The Super Falcons of Nigeria will kick off their 2019 FIFA Women’s World Cup campaign on Saturday as they go up against former champions, Norway.
Having enjoyed what passes as their best preparation ever before a major tournament, there is much optimism for a bright start by the Super Falcons in France.
The Super Falcons are one of seven teams to have made it to every edition of the FIFA Women’s World Cup finals since the inaugural competition in 1991.
Unfortunately, however, they have only made it out of the group stage just once and that was 20 years ago.
The Super Falcons themselves admit they have not really pulled their weight at the world stage despite their unrivaled dominance in Africa where they have won unprecedented number of continental titles.
Midfielder Ngozi Okobi told thenff.com: “It is true that we have not really pulled our weight at the FIFA World Cup before now. But I can say we have the team to do that here in France. The NFF has done well by ensuring good preparation for the team, with the tournaments that we played.

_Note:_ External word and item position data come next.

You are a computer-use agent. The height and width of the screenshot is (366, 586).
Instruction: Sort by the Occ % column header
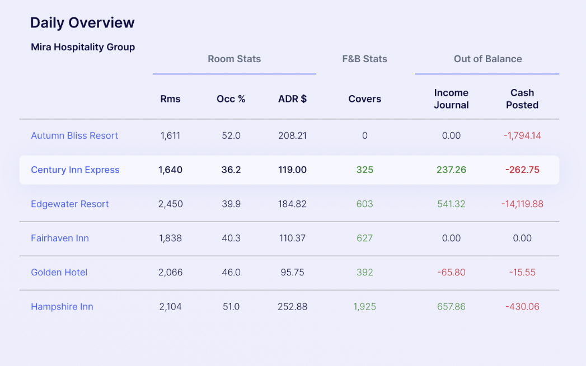(231, 99)
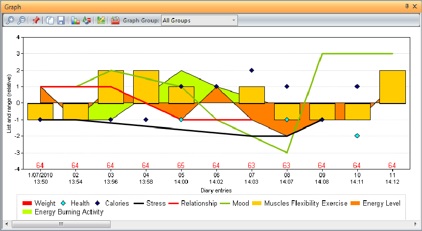This screenshot has width=422, height=231.
Task: Copy the graph using the copy icon
Action: (x=50, y=21)
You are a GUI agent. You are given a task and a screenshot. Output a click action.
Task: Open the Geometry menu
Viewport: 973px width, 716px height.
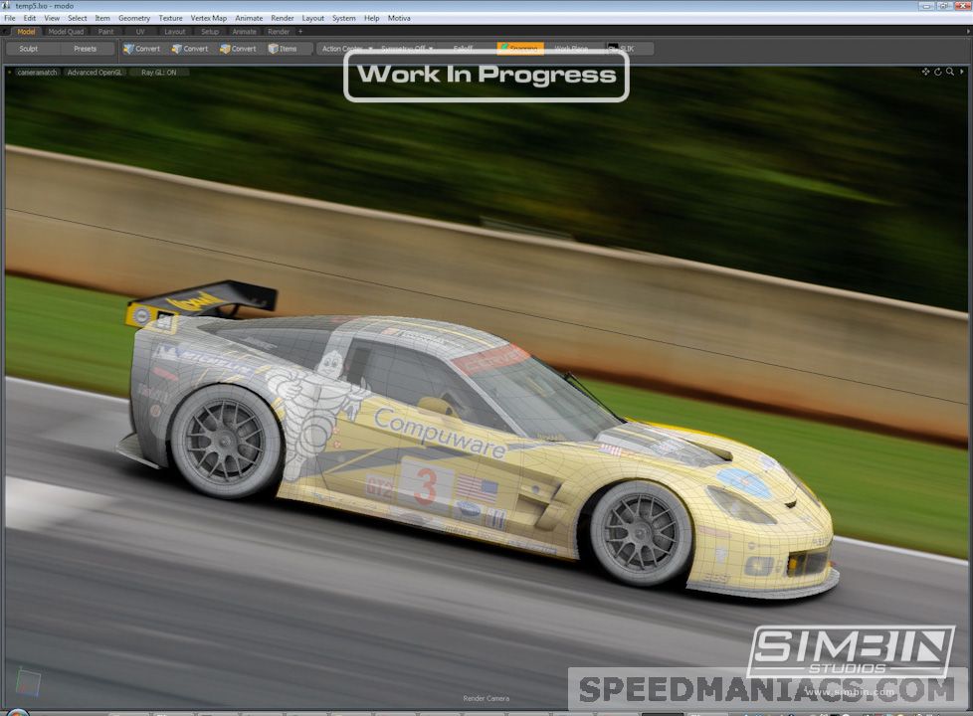[x=134, y=18]
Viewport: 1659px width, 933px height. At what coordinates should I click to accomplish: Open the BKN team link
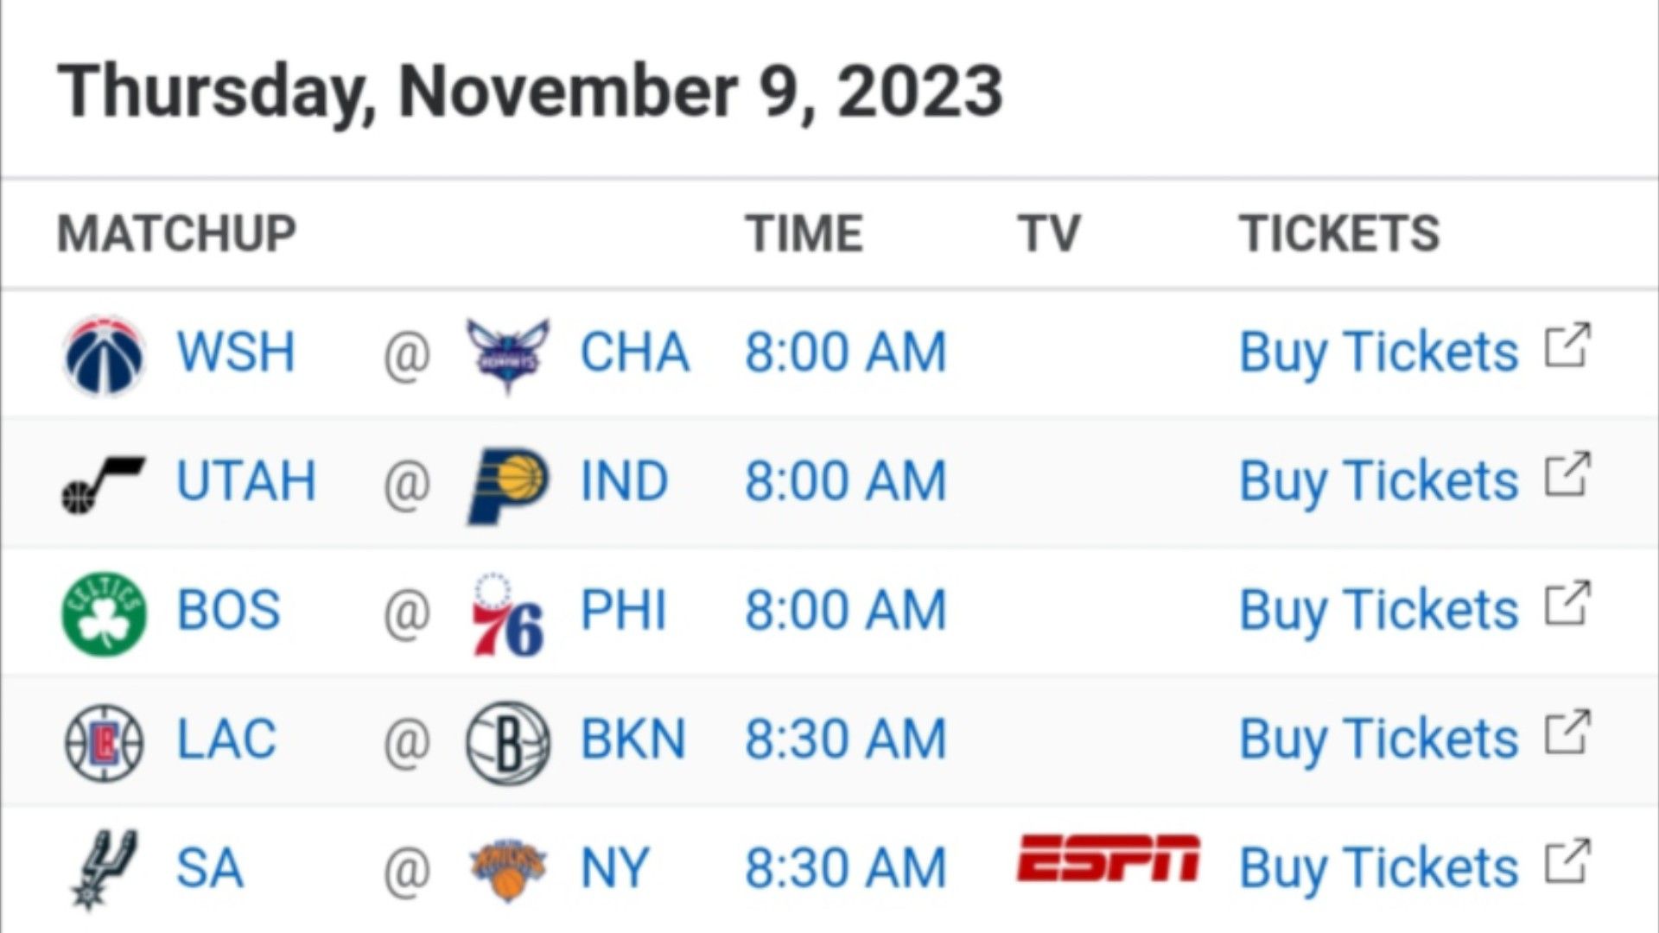click(x=633, y=739)
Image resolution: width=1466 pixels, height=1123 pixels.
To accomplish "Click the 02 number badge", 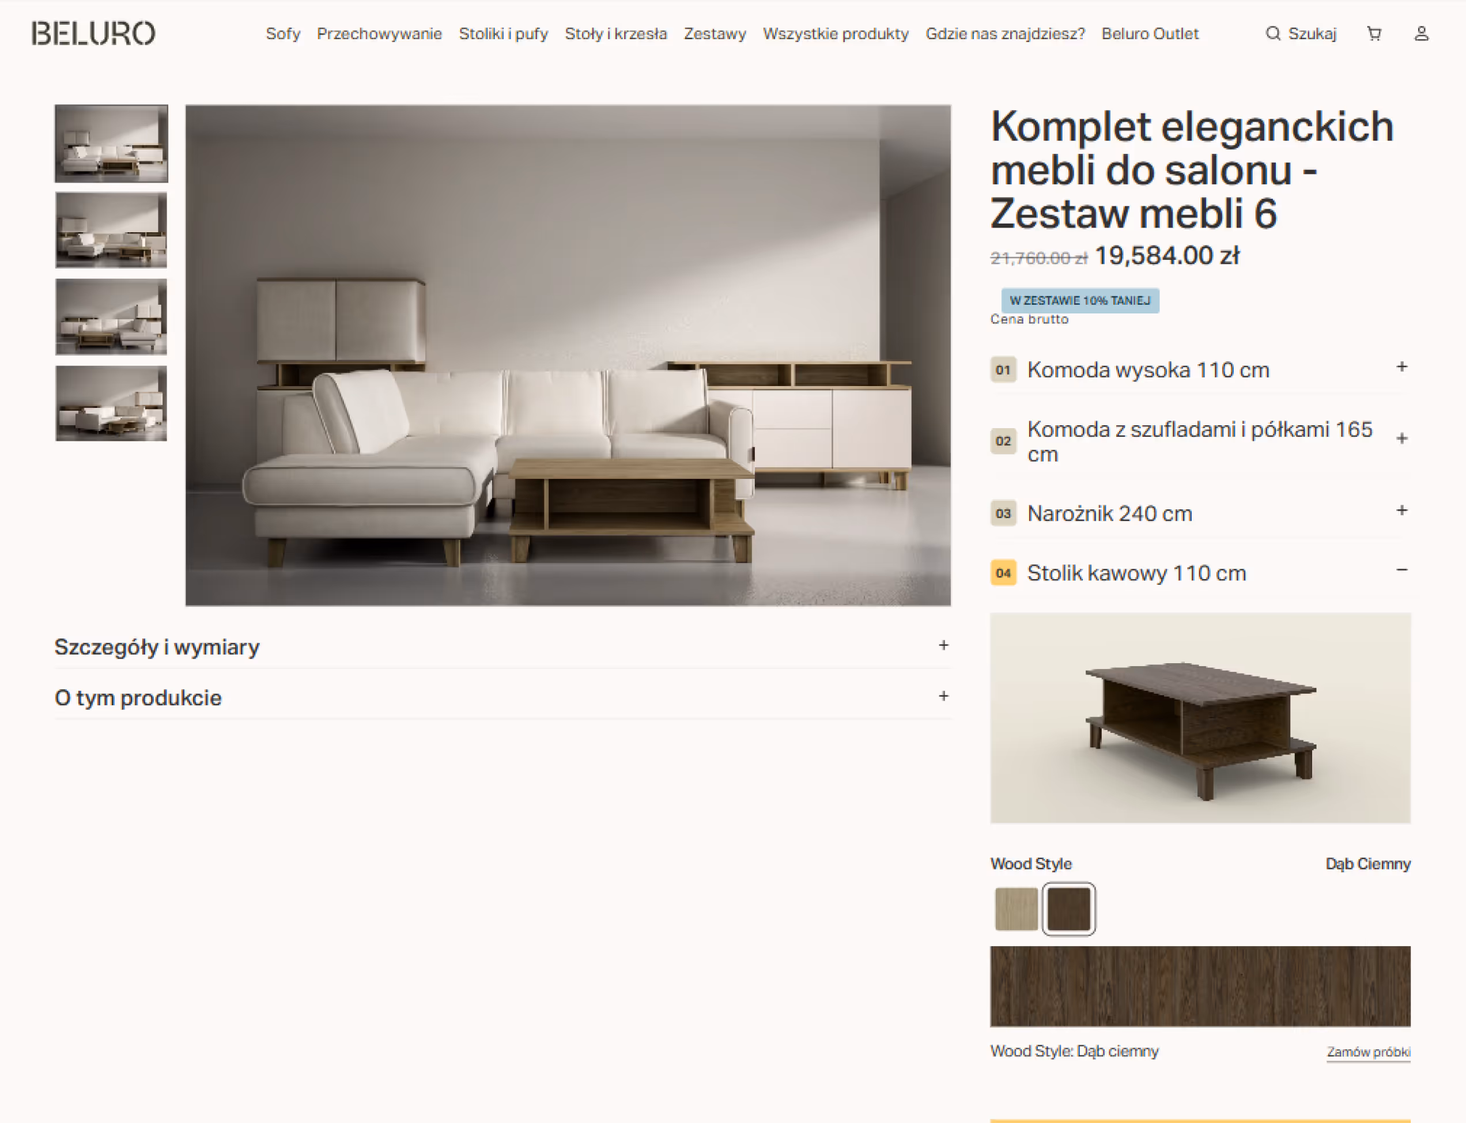I will 1003,441.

“A lot is hanging on the first match against Norway. If we are able to get a good result, then we will take it from there.”
Since the appointment of Thomas Dennerby as the national women’s teams coach, the Swede has tried to instill some order in the attack and tried to make the players work together while still trying to maintain the verve and pace of the forward line.
Dennerby who is hoping to make a mark in France has tasked his girls to take it one match at a time and develop a positive mindset about the finals.
“A positive mindset is key to what we are here for. You must believe in yourselves and have confidence in what you can do here. You must give it your best,” the coach told the players after their last training session at the Stade Jean Bouchon in Reims ahead of the tie against Norway.
For Saturday’s encounter, Norway would have the belief that they should be able to steamroll African champions, Nigeria.
Only last week, the Grasshoppers hammered another African representative, South Africa 7-2 in a friendly.
And going back 24 years, at the second edition of the FIFA World Cup staged by Sweden, Norway lashed Nigeria 8-0 in a group stage encounter in Helsinborg.
However, a lot has changed since Nigeria was humiliated 24 years ago in Sweden as a good number of the Nigerian mainstream play their club football in the Scandinavia region, to which Norway belongs.
These include defenders Osinachi Ohale, Ngozi Ebere and Faith Michael, midfielders Rita Chikwelu, Ngozi Okobi, Ogonna Chukwudi and Halimatu Ayinde, and forwards Anam Imo and Rasheedat Ajibade.
These players should, indeed, have a very good idea of how Norway will set up and activate at the Stade Auguste-Delaune on Saturday night.
“Against a compact Norway defense, the key for the Super Falcons will be using the full width of the pitch and then releasing their dynamic and lethal strike force,” Ann Odong, FIFA’s correspondent with the Super Falcons, argued.
Norway will be missing the world’s best player in Ada Hegerberg, who is sitting out the tournament after a highly publicised protest against equality in the game.
Nonetheless, the Scandinavian country which is currently ranked 12th in the World, will be one of the contenders for the title.
On their part, Nigeria’s Super Falcons are ranked 38th in the world but could surprise many despite their underdog status.